• [Instrucción 1] Edita el tramo de los registros que va desde la línea que contiene "The height and width of the screenshot is (484, 1568)." hasta el final de los registros, ambos extremos incluidos. Reescribe solo esas líneas cambiando "magnifying glass" por "loupe" y sin tocar nada más.

Abadía de Lerins |
¿No es paradójico que un güelfo como Cavalcanti profese de
continuo simpatías monásticas? ¿No es acaso el claustro, feudal y campesino,
septentrional, lo contrario de la pujanza económica y social de las ciudades meridionales?
Las libertades culturales que protegen esas murallas ciudadanas, ¿no han sido
baluarte contra las desigualdades económicas y sociales que siempre amenazan su
cohesión? Aun siendo casi cierto, Cavalcanti insiste en querer ser un monje del
arcén digital.

• [Registros proporcionados]
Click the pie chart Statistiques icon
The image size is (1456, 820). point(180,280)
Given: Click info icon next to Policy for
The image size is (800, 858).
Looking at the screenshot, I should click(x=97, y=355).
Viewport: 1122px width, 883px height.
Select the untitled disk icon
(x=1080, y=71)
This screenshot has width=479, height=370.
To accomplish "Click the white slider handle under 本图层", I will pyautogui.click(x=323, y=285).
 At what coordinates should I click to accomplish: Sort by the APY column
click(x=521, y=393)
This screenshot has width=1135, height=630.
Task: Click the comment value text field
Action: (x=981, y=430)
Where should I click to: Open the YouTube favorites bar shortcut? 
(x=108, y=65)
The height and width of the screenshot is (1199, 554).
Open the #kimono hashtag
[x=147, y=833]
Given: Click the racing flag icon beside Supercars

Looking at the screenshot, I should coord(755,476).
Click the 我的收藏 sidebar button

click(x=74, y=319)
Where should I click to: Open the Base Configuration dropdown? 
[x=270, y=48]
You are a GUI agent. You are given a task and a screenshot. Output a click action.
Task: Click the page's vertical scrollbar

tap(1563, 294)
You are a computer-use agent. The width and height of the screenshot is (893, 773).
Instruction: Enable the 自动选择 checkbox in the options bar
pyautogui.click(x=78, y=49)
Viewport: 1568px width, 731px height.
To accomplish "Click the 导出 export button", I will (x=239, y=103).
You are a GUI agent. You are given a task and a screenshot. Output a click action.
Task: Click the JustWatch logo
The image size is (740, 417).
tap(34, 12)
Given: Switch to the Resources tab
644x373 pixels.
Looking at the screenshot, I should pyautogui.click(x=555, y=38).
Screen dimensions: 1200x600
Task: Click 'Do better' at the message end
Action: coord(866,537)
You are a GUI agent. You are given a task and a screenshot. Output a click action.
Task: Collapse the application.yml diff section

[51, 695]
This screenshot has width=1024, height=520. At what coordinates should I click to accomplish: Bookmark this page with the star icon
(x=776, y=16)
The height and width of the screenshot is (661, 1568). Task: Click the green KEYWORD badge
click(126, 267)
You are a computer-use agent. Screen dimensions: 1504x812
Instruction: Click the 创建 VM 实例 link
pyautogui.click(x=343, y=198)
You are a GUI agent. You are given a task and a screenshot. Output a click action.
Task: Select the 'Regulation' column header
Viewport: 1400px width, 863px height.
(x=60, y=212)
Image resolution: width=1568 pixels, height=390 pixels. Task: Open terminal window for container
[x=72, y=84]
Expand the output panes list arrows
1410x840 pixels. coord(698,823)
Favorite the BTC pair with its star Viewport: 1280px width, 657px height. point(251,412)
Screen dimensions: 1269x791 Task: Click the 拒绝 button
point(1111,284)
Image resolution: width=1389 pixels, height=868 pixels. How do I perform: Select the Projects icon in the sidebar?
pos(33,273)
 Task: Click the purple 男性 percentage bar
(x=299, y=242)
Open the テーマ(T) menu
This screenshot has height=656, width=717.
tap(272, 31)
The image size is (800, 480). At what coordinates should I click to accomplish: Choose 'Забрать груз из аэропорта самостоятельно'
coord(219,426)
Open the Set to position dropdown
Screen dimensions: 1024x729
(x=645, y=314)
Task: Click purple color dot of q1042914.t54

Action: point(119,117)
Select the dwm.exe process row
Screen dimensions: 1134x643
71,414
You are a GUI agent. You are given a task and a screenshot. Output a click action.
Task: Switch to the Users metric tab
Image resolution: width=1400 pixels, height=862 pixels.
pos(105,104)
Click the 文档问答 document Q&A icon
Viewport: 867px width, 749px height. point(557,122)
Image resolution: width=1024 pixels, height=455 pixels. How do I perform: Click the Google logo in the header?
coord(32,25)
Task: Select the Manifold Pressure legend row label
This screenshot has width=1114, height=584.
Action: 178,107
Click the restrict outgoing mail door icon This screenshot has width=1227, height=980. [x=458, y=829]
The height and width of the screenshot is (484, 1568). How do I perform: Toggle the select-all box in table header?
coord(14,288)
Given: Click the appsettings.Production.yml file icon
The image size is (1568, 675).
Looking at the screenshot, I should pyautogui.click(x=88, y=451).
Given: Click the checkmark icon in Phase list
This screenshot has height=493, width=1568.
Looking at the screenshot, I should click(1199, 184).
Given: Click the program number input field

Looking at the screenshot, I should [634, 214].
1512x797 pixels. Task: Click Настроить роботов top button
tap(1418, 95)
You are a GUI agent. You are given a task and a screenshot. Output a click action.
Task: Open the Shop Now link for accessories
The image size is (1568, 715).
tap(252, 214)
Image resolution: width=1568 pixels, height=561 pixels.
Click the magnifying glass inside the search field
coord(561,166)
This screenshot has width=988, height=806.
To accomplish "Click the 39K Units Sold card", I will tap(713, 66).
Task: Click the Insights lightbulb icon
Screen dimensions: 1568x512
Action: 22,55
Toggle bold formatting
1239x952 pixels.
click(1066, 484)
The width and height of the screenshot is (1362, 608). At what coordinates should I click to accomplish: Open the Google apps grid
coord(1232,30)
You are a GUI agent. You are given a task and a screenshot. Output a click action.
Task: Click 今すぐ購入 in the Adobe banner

• [Instrucción 2] Según el pasaje citado, ¿de qué insiste Cavalcanti en querer ser monje?

• [Respuesta correcta 1]
The height and width of the screenshot is (484, 1568). How do I perform: Toggle the select-all box in table header?
coord(14,288)
Given: Click the appsettings.Production.yml file icon
The image size is (1568, 675).
Looking at the screenshot, I should pyautogui.click(x=88, y=451).
Given: Click the checkmark icon in Phase list
This screenshot has height=493, width=1568.
Looking at the screenshot, I should click(1199, 184).
Given: Click the program number input field

Looking at the screenshot, I should [634, 214].
1512x797 pixels. Task: Click Настроить роботов top button
tap(1418, 95)
You are a GUI agent. You are given a task and a screenshot. Output a click action.
Task: Open the Shop Now link for accessories
The image size is (1568, 715).
tap(252, 214)
Image resolution: width=1568 pixels, height=561 pixels.
Click the loupe inside the search field
coord(561,166)
This screenshot has width=988, height=806.
To accomplish "Click the 39K Units Sold card", I will tap(713, 66).
Task: Click the Insights lightbulb icon
Screen dimensions: 1568x512
Action: 22,55
Toggle bold formatting
1239x952 pixels.
click(1066, 484)
The width and height of the screenshot is (1362, 608). At what coordinates should I click to accomplish: Open the Google apps grid
coord(1232,30)
You are a GUI agent. You are given a task and a screenshot. Output a click action.
Task: Click 今すぐ購入 in the Adobe banner

• [Respuesta correcta 2] Del arcén digital.